In leadership, there are two distinct organizational models. Since few things are quite so black-and-white, we might consider them to be two ends of a continuium, with a virtually limitless number of stops between the two. But at their core, the distinction between the two comes down to one question: who in the organization produces the value? Who does the real work of the organization?
In one corner, we have what my brother calls Practitioner Leadership. Modeled after a law or physicians office, this model has one or a very few people responsible for delivering the product or service provided by the organization. They are the expert; they have the training and their activity is the most valuable and most scarce in the organization.
Every other person in the organization supports this “leader” in performing their service. If you’re the leader and you see everyone else in the organization as your helper, you fit in this model.
In the other corner, the servant leader is the leader who recognizes that the people in the organization, those closest to the customer, create the value of the organization. A leader in this organization serves the people who create the value, working to make them more effective at delivering value and enchanting customers, whether internal or external. Leaders in this type of organization see themselves at the bottom of the org chart, supporting, enabling, sometimes correcting, encouraging and coaching people to create more value so that the organization can prosper.
Every person in the organization supports the people who create the value.
The Time Test
Over time, the Practitioner model runs out of gas or at best, simply stagnates. Regardless of what anyone in the organization does, there’s little opportunity to change your position or move “up”. Unless you go to school or miraculously prove you are as smart as (or smarter than) the leader, you will simply never measure up. You’ll always be the second fiddle.
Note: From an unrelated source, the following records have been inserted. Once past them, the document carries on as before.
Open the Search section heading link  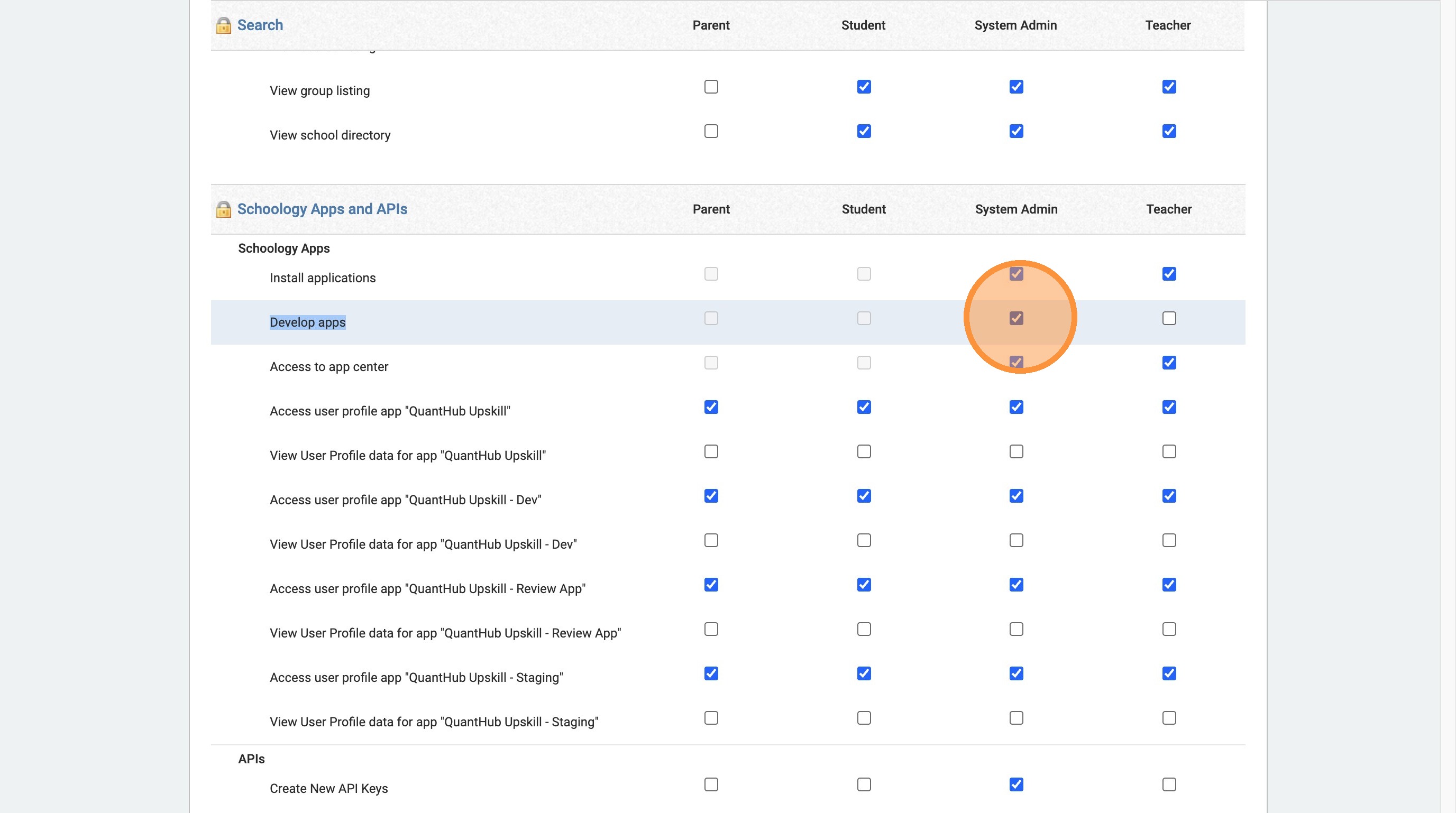pyautogui.click(x=260, y=25)
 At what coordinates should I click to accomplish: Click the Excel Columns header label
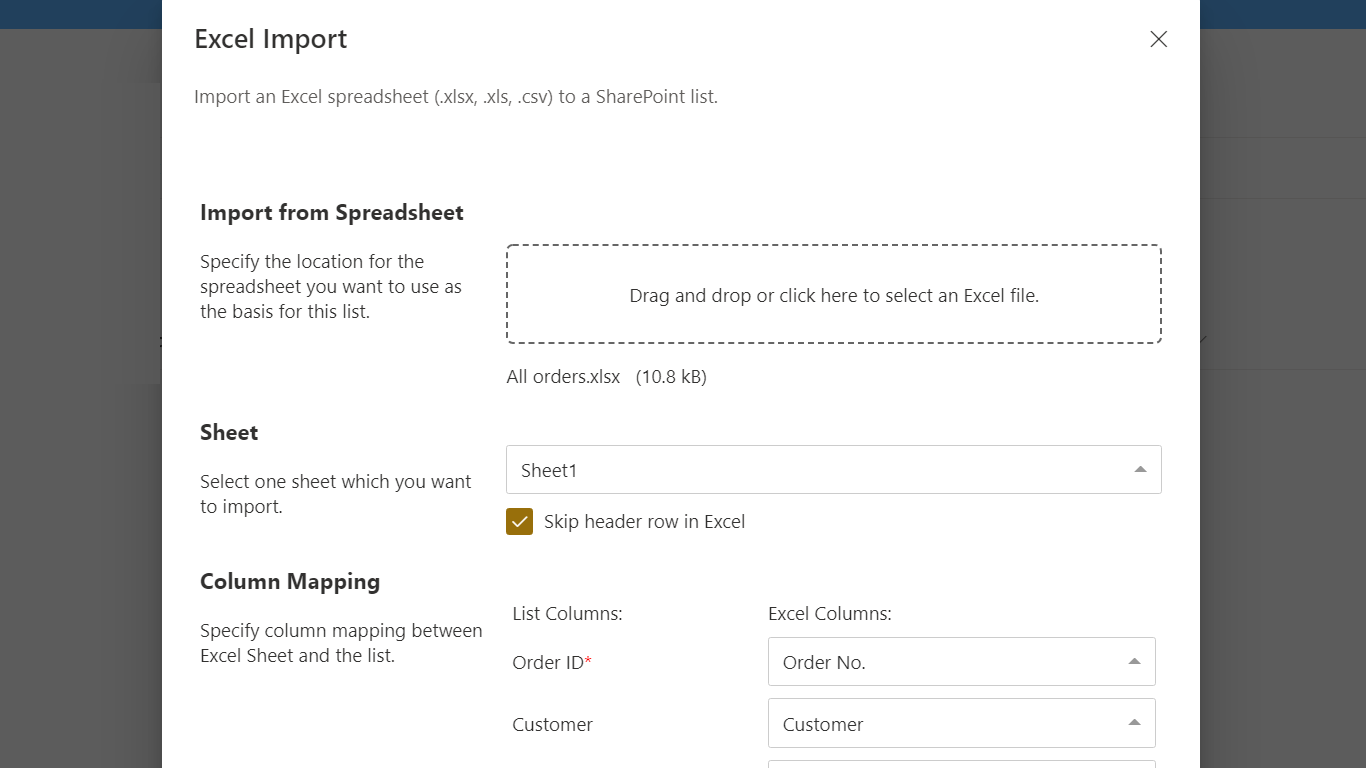[829, 614]
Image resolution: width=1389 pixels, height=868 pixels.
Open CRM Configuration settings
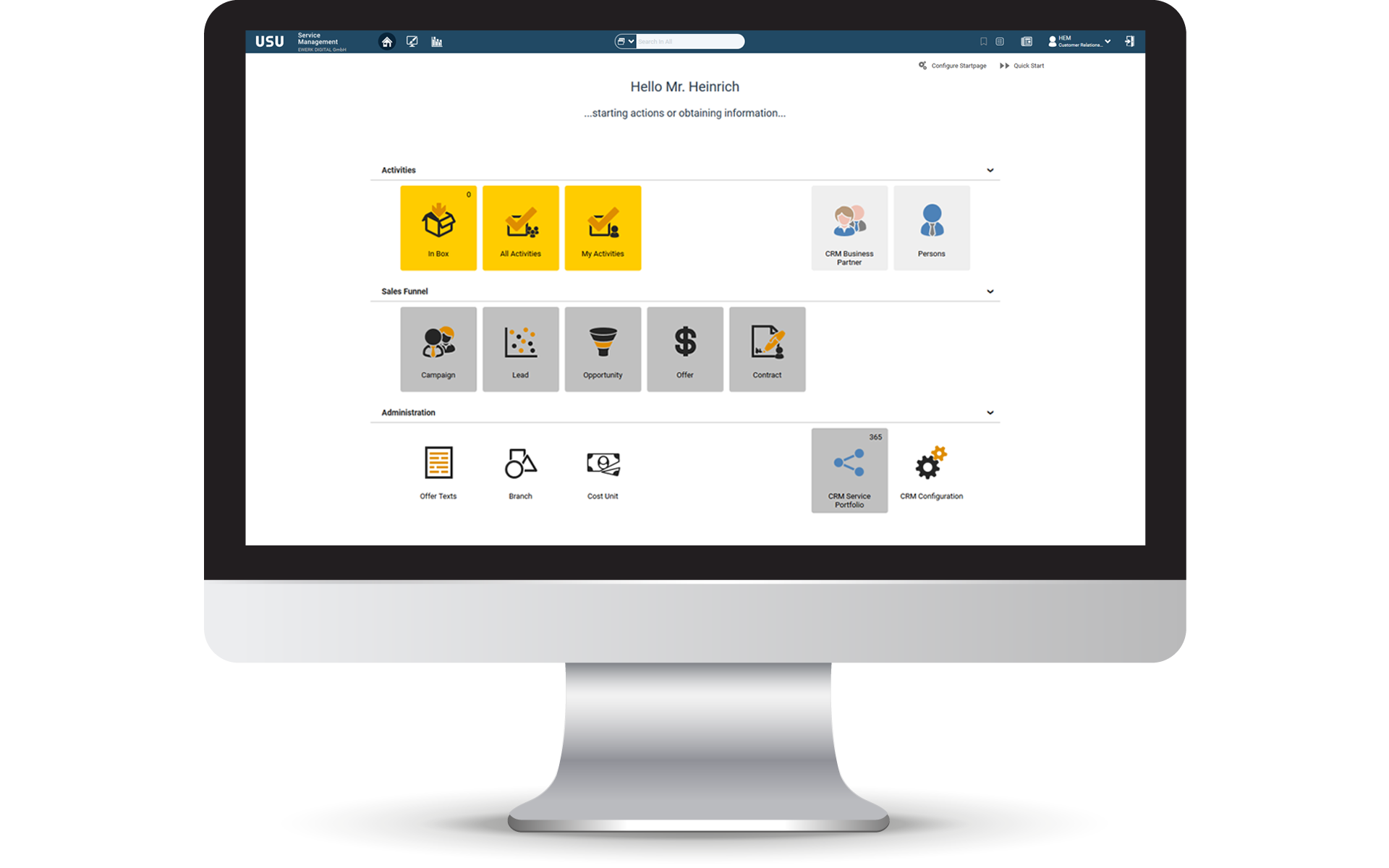coord(930,470)
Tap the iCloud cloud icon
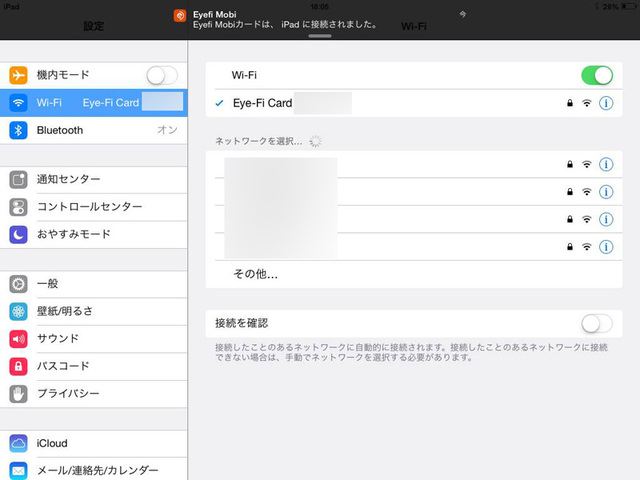This screenshot has width=640, height=480. [19, 443]
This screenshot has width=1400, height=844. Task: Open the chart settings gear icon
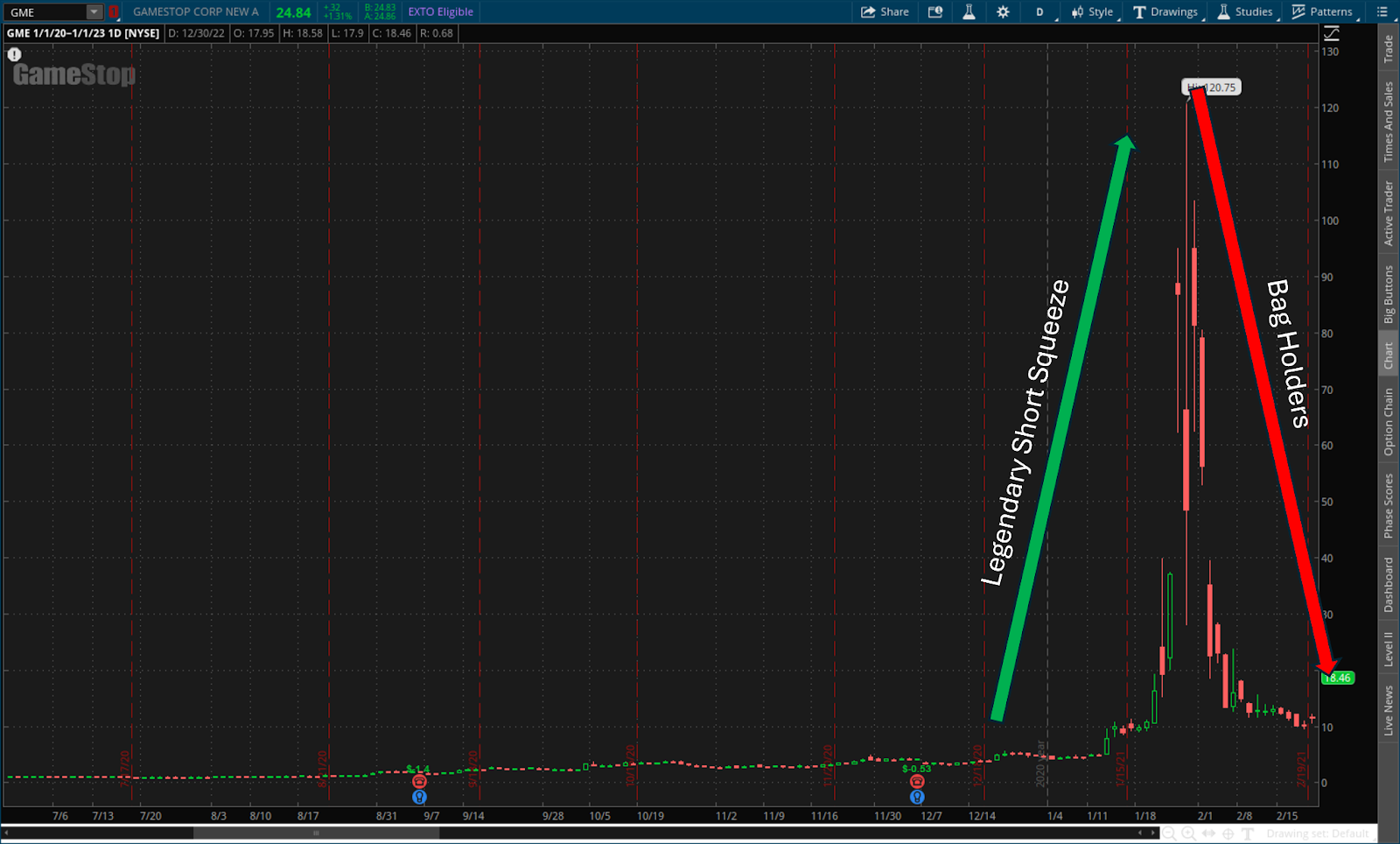tap(1003, 12)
But over the same period, the Servant model creates new energy and life. As the organization grows, the number of people creating value grows. People who do a great job creating value begin first to self-equip and self-learn and eventually go on to support others in the same role. So leaders are developed with the expectation they will support the position they know. A Servant Organization grows and develops more servants, both on the front line and in the support roles. These organizations create their own “type” of people and fuel their own growth.
Who creates the value in your organization? Do you create the end product or service, or do you support those who do? The answer to that one question says much about your organization, your leadership style, and the future of both.